How to complete this task:
Give the count of lines in the records below that contain "Kawaii", with no other words.

(Provided material)

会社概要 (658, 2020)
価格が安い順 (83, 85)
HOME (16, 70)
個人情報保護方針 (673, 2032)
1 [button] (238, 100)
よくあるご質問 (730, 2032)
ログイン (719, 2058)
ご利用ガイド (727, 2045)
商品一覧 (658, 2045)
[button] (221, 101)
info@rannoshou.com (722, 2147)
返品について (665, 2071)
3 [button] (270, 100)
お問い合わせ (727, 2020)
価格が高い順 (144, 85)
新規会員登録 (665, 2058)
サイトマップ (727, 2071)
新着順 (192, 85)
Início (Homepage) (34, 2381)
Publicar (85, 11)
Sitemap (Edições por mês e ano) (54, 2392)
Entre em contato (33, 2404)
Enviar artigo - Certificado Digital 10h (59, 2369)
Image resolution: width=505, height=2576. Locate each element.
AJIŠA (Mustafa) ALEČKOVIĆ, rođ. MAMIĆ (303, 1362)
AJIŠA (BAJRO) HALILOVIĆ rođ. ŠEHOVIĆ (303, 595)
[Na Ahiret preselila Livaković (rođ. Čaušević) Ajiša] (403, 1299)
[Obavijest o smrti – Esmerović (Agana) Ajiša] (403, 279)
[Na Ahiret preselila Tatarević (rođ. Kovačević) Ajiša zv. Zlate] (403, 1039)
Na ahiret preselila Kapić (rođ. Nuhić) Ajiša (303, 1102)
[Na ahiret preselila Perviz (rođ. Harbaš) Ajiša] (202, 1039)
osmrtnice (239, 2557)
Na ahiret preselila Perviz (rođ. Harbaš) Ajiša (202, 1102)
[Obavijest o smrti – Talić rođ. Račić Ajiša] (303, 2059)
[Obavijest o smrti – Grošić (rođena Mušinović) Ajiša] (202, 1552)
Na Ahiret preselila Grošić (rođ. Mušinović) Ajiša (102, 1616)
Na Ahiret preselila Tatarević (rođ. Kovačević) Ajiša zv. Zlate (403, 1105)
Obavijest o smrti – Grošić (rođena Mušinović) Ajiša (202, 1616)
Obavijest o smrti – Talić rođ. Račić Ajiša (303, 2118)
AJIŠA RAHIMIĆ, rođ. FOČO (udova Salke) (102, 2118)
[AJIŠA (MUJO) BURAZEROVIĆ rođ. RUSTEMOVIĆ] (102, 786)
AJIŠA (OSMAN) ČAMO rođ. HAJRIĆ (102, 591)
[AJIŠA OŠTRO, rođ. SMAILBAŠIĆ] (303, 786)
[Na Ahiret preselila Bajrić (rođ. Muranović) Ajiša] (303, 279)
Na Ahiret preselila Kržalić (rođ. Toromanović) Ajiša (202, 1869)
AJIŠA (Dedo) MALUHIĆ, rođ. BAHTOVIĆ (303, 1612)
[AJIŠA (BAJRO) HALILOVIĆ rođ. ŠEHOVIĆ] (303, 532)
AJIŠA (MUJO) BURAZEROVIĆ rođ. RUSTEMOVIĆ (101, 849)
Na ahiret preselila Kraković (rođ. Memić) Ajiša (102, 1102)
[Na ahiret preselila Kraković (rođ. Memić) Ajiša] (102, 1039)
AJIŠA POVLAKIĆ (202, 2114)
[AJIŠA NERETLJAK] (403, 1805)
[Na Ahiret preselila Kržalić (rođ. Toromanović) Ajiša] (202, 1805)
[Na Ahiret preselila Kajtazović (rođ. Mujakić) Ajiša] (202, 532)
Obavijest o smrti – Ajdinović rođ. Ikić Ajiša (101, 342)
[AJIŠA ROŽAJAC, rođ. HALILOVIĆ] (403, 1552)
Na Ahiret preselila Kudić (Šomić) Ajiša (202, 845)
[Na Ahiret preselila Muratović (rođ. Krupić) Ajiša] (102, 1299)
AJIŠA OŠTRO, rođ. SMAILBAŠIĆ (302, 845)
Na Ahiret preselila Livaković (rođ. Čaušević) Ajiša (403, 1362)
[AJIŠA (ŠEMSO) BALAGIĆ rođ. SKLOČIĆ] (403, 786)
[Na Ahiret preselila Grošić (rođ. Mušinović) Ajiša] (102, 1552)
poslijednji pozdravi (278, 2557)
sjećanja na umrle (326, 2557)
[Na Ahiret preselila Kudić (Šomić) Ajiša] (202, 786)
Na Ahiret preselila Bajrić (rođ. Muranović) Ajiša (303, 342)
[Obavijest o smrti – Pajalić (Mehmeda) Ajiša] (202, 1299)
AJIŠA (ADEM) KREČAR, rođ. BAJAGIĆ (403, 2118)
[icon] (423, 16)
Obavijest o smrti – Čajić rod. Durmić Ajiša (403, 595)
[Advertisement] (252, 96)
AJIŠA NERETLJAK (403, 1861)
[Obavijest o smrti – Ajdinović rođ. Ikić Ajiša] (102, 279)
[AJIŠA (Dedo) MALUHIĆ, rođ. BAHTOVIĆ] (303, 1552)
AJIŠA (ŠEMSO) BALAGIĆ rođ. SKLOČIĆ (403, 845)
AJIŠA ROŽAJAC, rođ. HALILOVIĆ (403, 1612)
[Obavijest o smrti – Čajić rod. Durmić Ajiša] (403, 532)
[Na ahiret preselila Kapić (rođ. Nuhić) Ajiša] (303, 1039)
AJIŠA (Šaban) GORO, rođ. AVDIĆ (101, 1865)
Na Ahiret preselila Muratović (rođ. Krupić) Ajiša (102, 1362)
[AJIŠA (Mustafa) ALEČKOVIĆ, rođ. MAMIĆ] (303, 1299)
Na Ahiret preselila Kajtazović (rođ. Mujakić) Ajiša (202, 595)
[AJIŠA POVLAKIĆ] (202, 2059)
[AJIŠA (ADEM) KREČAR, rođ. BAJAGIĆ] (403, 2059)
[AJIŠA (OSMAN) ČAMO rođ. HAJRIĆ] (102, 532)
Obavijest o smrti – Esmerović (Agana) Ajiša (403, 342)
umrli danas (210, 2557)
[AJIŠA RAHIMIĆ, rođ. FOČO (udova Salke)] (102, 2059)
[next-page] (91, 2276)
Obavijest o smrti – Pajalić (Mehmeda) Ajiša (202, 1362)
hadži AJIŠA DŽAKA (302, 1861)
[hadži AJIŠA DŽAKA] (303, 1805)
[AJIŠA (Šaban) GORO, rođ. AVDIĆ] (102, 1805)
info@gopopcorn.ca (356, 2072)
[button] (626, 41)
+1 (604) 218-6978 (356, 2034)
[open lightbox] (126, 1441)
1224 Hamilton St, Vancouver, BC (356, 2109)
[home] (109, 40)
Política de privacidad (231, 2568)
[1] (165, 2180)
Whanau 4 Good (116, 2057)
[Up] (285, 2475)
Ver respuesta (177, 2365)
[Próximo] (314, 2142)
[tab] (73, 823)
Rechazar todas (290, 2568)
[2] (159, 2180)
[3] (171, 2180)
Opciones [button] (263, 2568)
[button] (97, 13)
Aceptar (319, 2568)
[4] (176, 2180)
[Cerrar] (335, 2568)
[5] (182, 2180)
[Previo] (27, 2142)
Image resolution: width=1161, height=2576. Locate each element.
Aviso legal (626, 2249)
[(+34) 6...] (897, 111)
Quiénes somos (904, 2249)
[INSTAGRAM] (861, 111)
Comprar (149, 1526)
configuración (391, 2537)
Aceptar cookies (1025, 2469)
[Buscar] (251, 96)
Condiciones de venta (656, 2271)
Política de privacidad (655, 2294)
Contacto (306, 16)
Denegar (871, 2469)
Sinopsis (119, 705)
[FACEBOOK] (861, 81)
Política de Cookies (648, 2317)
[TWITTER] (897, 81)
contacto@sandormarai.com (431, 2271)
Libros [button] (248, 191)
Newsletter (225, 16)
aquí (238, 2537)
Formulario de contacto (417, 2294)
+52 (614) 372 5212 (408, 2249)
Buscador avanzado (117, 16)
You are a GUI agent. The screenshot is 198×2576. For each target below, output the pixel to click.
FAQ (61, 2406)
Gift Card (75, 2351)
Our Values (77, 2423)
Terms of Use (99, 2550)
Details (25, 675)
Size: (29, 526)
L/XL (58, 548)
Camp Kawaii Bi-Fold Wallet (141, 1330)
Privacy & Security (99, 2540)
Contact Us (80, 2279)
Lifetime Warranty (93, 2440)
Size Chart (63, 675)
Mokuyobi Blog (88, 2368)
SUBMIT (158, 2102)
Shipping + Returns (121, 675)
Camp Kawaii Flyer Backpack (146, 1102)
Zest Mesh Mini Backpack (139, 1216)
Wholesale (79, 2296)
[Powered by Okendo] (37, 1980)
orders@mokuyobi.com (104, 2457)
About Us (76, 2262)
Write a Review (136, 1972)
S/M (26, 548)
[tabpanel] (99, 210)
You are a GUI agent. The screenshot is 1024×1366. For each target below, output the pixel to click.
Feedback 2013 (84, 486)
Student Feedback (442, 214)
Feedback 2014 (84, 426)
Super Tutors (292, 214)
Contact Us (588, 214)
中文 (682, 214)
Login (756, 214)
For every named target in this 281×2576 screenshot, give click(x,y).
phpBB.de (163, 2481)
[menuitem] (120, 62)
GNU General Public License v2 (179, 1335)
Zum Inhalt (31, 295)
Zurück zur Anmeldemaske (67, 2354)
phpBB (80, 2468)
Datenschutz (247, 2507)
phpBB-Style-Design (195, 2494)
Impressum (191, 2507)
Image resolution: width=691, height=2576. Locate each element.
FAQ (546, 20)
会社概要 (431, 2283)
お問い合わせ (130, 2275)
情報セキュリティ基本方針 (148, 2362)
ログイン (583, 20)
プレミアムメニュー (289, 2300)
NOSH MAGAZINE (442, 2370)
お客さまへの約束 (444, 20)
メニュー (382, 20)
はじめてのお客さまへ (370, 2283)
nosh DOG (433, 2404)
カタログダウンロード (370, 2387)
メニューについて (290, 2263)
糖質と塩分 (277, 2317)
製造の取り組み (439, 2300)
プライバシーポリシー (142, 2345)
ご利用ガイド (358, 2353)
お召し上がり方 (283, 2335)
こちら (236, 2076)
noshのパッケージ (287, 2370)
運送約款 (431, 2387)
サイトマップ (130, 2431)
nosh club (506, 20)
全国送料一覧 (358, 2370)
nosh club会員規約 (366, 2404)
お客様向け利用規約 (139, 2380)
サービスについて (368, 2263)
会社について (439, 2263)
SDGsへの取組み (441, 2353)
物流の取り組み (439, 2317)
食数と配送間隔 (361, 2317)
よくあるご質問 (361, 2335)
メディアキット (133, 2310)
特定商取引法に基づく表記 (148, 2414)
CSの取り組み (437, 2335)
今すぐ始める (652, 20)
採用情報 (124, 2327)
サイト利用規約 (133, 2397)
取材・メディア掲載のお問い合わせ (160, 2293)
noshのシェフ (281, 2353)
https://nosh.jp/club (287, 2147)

(End Provided material)

Response area:
2